● **Task data**:
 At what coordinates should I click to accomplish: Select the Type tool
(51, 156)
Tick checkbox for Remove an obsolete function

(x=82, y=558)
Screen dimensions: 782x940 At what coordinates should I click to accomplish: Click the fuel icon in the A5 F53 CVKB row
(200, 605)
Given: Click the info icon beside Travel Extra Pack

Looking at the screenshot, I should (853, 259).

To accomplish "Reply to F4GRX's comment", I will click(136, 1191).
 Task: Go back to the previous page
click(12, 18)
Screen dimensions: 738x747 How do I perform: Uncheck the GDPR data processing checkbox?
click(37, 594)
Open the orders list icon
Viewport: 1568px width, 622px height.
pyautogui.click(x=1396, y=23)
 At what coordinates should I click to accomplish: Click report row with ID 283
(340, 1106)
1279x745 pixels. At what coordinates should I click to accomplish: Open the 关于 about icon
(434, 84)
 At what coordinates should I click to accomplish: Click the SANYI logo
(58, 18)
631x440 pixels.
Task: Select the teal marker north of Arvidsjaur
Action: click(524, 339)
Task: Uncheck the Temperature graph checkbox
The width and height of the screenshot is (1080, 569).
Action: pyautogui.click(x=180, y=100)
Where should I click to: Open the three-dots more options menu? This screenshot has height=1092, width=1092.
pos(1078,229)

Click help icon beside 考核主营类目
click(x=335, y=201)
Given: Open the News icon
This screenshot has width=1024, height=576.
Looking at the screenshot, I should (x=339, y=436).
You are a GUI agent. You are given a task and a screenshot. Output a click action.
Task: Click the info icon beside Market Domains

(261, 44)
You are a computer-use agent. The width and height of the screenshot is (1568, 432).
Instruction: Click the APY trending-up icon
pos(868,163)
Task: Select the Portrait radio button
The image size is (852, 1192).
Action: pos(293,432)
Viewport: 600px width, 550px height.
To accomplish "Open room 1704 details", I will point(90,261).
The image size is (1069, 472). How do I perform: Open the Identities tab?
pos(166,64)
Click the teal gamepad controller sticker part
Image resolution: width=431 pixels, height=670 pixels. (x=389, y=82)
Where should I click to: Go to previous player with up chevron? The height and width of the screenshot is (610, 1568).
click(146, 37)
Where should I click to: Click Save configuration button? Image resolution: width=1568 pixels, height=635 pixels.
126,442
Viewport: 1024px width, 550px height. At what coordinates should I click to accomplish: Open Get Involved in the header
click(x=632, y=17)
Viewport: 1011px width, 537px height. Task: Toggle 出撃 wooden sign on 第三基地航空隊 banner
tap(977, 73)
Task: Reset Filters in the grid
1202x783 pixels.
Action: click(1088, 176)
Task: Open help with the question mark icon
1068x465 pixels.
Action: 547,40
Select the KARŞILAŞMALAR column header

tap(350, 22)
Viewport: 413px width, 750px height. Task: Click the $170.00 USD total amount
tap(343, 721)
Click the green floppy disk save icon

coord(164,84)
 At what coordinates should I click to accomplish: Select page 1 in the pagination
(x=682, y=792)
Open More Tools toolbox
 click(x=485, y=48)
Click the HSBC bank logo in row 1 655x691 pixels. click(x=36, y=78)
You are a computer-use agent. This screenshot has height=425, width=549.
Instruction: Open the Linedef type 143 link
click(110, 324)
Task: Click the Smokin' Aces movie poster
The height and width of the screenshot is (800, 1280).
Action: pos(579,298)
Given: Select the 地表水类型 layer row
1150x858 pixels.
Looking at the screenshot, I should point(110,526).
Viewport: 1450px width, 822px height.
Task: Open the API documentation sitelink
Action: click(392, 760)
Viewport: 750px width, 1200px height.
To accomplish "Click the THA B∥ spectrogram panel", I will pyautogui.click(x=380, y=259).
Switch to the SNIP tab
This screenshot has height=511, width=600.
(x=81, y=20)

● **What the task requires**: The answer must be the line containing "1150x858 pixels." and every line after it through the end of the records, repeated exactly.

● **Answer to this problem**:
1150x858 pixels.
Looking at the screenshot, I should point(110,526).
Viewport: 1450px width, 822px height.
Task: Open the API documentation sitelink
Action: click(392, 760)
Viewport: 750px width, 1200px height.
To accomplish "Click the THA B∥ spectrogram panel", I will pyautogui.click(x=380, y=259).
Switch to the SNIP tab
This screenshot has height=511, width=600.
(x=81, y=20)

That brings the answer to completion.